*** Text passage ***

After months of planning and proposals, the University of La Verne will be offering a roller hockey class to students in both the fall and spring semesters of the 1999-2000 school year.

The one unit Movement and Sports Science class will be taught by Dr. Ken Tudor, a part-time professor.

Available to both experienced and amateur players, Dr. Tudor plans on creating an environment where even students who have never played roller hockey before will feel comfortable and will be able to learn.

“Above all else, I want there to be a cohesiveness with the class,” said Dr. Tudor. For this reason, he plans on breaking the class up into beginning and advanced groups.

An introduction to hockey, the class will teach the fundamentals of hockey, even instruction on how to skate properly. Skaters will spend a majority of their time doing planned drill exercises.

*** End of Text passage ***
*** Raw data ***

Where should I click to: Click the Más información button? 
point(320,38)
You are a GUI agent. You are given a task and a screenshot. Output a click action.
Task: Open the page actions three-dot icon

*** End of Raw data ***

- **Instructions**:
A) Answer these about the roller hockey class text above, one answer per line:
(i) Who will teach the class?
(ii) Into which two groups does the teacher plan to break up the class?
(iii) What will skaters spend most of their time doing?
B) Reproduce word for word the part of the roller hockey class text that opens with the words "Available to both" and closes with "planned drill exercises.".

- **Answer set**:
A)
(i) Dr. Ken Tudor, a part-time professor
(ii) Beginning and advanced groups
(iii) Planned drill exercises

B)
Available to both experienced and amateur players, Dr. Tudor plans on creating an environment where even students who have never played roller hockey before will feel comfortable and will be able to learn.

“Above all else, I want there to be a cohesiveness with the class,” said Dr. Tudor. For this reason, he plans on breaking the class up into beginning and advanced groups.

An introduction to hockey, the class will teach the fundamentals of hockey, even instruction on how to skate properly. Skaters will spend a majority of their time doing planned drill exercises.